* **文档节选**
★ ★ ★ ★ ★ ★ ★

Microsoft Media Foundation官方文档翻译(16)《Extended Color Information》未完
官方英文文档链接:https://docs.microsoft.com/en-us/windows/desktop/medfound/extended-color-information
基于05/31/2018
此篇也先咕咕,感觉没完全理解,还剩一点,以后翻
In this article
如果你了解 RGB 颜色,那么你会知道(255, 255, 255)是白色。但是这三个 255 到底代表什么颜色?
答案可能令人惊讶:如果没有一些额外信息,这三个数字并不代表任何特定颜色。实际上任何 RGB 的颜色值都取决于色彩空间。如果我们不知道色彩空间,严格来说我们就不知道一组数字代表的颜色。
颜色空间定义了如何将一组数字表示为物理光线的颜色。当视频在一个颜色空间内编码,但显示在另一个颜色空间中时,将导致颜色扭曲,除非对视频进行色彩校正。因此,为了获得准确的颜色,了解源视频的色彩空间很重要。以前,Windows 中的视频管道不包含有关色彩空间的信息。从 Windows Vista 开始,DirectShow 和 Media Foundation 都支持在 media type 中扩展颜色信息。此信息也可用于 DirectX Video Acceleration (DXVA)。
数学上描述色彩空间的标准办法是使用 CIE XYZ 色彩空间。直接在视频中使用 CIE XYZ 是不实际的,但是 CIE XYZ 色彩空间可以在转换色彩空间时当作中间形式使用。

★ ★ ★ ★ ★ ★ ★

* **列表条目**
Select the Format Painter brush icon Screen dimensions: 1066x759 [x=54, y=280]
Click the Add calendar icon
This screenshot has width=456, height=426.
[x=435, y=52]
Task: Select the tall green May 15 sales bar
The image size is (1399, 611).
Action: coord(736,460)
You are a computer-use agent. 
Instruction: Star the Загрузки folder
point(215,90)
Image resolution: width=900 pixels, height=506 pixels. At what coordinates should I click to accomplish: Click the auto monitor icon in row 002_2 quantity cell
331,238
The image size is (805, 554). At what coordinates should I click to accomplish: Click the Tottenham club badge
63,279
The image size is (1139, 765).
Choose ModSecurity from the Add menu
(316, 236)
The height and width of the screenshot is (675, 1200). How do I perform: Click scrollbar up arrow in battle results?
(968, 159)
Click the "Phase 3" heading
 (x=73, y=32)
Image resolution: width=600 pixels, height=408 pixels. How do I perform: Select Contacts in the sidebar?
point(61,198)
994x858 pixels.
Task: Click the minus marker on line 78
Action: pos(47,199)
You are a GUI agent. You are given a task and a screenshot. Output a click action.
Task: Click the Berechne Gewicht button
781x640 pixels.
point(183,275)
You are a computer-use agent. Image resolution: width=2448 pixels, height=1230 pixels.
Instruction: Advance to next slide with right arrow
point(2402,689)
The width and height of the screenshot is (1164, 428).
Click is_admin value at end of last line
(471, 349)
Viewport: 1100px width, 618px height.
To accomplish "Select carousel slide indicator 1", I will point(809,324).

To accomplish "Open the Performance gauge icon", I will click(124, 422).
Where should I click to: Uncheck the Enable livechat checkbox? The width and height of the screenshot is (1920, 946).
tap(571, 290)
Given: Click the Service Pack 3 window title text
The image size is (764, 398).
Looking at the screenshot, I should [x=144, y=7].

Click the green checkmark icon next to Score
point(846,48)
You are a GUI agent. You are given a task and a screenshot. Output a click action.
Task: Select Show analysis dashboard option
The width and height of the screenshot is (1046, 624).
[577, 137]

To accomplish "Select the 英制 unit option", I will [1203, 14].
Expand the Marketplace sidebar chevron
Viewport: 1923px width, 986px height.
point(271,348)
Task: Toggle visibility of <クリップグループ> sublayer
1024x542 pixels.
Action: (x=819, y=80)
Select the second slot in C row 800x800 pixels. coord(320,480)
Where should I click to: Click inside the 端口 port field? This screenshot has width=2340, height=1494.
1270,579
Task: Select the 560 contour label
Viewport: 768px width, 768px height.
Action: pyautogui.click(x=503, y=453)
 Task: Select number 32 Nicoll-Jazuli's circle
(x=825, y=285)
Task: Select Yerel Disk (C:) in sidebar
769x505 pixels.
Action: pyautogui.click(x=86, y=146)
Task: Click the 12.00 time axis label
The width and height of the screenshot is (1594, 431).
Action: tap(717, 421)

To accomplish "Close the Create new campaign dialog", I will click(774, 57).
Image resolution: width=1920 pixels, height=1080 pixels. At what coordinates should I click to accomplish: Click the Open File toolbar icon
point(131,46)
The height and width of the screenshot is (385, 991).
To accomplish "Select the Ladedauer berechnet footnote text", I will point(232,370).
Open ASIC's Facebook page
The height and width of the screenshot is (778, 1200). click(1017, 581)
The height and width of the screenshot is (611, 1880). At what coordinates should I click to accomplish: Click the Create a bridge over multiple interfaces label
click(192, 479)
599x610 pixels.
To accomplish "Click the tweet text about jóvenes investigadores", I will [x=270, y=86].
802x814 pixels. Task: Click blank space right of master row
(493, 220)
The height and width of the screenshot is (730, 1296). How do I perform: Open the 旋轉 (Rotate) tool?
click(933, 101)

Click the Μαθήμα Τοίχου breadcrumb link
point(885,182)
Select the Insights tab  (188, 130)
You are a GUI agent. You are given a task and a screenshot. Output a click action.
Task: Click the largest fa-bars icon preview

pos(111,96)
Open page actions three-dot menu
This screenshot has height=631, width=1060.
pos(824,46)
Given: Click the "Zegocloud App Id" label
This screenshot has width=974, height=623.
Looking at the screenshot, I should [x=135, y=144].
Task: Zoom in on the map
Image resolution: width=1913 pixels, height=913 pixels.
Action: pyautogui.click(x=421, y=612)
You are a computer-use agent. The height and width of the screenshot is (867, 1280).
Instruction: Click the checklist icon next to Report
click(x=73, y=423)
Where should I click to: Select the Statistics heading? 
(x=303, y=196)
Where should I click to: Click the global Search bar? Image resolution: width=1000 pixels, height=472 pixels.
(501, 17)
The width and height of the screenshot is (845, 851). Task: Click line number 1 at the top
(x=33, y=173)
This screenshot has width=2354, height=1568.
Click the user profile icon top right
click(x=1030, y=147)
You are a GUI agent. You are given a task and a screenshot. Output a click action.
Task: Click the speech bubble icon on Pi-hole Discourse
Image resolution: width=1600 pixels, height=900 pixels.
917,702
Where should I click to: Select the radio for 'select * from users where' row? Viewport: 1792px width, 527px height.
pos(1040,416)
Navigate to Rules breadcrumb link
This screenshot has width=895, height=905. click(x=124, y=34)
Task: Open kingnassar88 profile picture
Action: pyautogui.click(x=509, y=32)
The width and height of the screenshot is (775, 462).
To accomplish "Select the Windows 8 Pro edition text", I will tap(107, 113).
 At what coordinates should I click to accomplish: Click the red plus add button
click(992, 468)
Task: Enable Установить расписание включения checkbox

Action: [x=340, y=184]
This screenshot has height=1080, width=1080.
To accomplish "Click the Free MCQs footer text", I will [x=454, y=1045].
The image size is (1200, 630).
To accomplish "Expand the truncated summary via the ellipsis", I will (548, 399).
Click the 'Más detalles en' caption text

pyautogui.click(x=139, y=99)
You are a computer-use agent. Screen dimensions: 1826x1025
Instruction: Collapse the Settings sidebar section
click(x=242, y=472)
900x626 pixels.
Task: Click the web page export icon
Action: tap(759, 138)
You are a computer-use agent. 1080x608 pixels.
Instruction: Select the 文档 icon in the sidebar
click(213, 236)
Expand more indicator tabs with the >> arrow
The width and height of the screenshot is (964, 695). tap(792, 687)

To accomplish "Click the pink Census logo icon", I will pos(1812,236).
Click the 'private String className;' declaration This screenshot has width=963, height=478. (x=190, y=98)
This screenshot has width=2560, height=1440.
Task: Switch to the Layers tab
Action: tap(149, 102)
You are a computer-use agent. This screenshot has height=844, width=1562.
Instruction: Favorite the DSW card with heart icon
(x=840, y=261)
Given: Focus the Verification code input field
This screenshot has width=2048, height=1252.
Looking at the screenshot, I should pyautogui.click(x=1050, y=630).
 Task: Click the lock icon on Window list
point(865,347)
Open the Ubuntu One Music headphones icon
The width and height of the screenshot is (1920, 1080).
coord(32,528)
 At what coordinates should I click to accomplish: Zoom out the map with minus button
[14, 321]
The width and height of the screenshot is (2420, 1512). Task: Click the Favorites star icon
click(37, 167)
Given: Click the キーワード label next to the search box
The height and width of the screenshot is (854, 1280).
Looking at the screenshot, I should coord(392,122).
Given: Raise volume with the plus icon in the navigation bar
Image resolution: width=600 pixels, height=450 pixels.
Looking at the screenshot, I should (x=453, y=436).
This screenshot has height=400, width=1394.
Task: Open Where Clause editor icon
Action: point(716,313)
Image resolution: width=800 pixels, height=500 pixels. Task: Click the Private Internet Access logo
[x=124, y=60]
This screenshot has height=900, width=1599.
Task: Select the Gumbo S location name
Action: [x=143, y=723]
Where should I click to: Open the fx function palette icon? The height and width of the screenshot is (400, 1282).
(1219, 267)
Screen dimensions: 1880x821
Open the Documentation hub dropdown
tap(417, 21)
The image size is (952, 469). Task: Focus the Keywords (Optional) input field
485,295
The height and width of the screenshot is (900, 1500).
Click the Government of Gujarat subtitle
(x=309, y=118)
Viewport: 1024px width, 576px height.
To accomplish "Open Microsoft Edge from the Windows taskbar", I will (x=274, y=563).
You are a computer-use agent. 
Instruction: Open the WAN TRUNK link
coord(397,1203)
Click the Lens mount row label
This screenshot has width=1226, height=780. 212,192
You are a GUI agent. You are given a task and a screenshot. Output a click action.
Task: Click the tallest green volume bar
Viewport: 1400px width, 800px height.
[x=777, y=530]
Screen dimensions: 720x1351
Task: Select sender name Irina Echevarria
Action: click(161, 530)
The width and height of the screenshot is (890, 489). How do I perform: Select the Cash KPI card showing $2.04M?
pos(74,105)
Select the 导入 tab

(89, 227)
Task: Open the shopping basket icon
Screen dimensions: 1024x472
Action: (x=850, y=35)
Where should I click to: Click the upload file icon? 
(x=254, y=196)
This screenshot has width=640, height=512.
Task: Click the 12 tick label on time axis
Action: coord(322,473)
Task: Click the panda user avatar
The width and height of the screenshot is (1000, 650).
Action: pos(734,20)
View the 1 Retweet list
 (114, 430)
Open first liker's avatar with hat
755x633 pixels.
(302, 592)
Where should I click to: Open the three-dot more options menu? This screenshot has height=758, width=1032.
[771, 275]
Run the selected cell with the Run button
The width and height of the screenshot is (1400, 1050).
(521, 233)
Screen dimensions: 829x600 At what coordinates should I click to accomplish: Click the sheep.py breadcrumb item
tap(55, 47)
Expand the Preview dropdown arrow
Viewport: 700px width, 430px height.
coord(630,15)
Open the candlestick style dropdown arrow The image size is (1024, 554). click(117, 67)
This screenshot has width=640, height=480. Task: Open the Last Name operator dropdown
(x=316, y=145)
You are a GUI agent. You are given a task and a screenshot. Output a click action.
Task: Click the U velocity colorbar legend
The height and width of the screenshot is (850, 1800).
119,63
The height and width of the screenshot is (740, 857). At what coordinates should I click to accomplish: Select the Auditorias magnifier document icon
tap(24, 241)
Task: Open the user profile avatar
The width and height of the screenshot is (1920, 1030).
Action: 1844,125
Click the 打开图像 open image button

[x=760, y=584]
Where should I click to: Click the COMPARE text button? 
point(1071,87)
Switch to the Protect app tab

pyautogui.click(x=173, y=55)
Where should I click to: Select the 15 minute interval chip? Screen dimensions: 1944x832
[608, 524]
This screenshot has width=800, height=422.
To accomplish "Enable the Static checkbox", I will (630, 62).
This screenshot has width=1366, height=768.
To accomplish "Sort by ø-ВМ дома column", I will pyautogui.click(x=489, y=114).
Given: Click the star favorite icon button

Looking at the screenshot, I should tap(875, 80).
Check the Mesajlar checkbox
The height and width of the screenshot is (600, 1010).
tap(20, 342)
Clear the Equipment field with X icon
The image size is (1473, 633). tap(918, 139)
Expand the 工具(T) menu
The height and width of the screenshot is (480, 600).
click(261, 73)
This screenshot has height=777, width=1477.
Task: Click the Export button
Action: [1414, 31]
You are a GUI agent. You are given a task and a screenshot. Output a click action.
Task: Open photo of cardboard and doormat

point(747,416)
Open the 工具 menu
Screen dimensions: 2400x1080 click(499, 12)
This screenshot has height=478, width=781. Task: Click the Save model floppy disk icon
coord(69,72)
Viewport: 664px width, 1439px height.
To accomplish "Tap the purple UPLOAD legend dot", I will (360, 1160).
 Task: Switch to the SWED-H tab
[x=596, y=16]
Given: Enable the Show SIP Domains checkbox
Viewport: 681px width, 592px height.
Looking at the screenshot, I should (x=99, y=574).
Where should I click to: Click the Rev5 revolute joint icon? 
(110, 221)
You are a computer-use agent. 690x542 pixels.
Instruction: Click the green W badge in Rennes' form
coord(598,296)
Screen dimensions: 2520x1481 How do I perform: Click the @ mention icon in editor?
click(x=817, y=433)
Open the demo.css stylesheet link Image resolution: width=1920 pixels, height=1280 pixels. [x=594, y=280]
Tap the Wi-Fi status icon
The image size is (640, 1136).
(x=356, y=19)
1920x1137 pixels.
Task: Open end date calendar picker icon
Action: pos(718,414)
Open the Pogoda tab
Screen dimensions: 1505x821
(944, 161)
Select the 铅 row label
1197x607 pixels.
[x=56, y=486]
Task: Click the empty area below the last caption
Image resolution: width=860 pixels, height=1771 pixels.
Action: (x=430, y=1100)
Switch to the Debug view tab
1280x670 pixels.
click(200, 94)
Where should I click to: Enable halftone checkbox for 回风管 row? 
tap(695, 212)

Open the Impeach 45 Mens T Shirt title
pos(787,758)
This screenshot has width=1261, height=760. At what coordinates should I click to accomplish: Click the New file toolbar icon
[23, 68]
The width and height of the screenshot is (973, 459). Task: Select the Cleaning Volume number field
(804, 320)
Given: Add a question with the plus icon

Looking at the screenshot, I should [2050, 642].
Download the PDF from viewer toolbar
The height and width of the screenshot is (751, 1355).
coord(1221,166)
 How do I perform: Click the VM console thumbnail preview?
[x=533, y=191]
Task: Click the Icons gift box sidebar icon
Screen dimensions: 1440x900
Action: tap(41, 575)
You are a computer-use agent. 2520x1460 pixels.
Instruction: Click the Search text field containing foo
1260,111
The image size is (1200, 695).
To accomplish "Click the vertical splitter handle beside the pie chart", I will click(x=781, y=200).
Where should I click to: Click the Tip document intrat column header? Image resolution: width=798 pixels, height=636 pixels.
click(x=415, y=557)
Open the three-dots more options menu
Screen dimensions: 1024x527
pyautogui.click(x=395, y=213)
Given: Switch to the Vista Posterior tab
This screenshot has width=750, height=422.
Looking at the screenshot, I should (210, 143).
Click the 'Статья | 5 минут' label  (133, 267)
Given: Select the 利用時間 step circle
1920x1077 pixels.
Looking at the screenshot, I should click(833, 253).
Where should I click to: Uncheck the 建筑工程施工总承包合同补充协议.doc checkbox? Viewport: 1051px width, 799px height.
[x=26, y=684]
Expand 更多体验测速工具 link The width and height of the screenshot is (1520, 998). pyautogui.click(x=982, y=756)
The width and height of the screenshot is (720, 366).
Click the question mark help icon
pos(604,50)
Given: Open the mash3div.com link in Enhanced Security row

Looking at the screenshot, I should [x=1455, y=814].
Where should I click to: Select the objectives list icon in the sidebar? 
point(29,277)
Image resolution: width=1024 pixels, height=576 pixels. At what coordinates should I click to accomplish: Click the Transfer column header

★ ★ ★ ★ ★ ★ ★

* **操作指示**
将上方关于扩展颜色信息的文档节选中从“Microsoft Media Foundation官方文档翻译(16)《Extended”到“Video Acceleration (DXVA)。”（包含首尾）的文字原样复制出来。

* **任务结果**
Microsoft Media Foundation官方文档翻译(16)《Extended Color Information》未完
官方英文文档链接:https://docs.microsoft.com/en-us/windows/desktop/medfound/extended-color-information
基于05/31/2018
此篇也先咕咕,感觉没完全理解,还剩一点,以后翻
In this article
如果你了解 RGB 颜色,那么你会知道(255, 255, 255)是白色。但是这三个 255 到底代表什么颜色?
答案可能令人惊讶:如果没有一些额外信息,这三个数字并不代表任何特定颜色。实际上任何 RGB 的颜色值都取决于色彩空间。如果我们不知道色彩空间,严格来说我们就不知道一组数字代表的颜色。
颜色空间定义了如何将一组数字表示为物理光线的颜色。当视频在一个颜色空间内编码,但显示在另一个颜色空间中时,将导致颜色扭曲,除非对视频进行色彩校正。因此,为了获得准确的颜色,了解源视频的色彩空间很重要。以前,Windows 中的视频管道不包含有关色彩空间的信息。从 Windows Vista 开始,DirectShow 和 Media Foundation 都支持在 media type 中扩展颜色信息。此信息也可用于 DirectX Video Acceleration (DXVA)。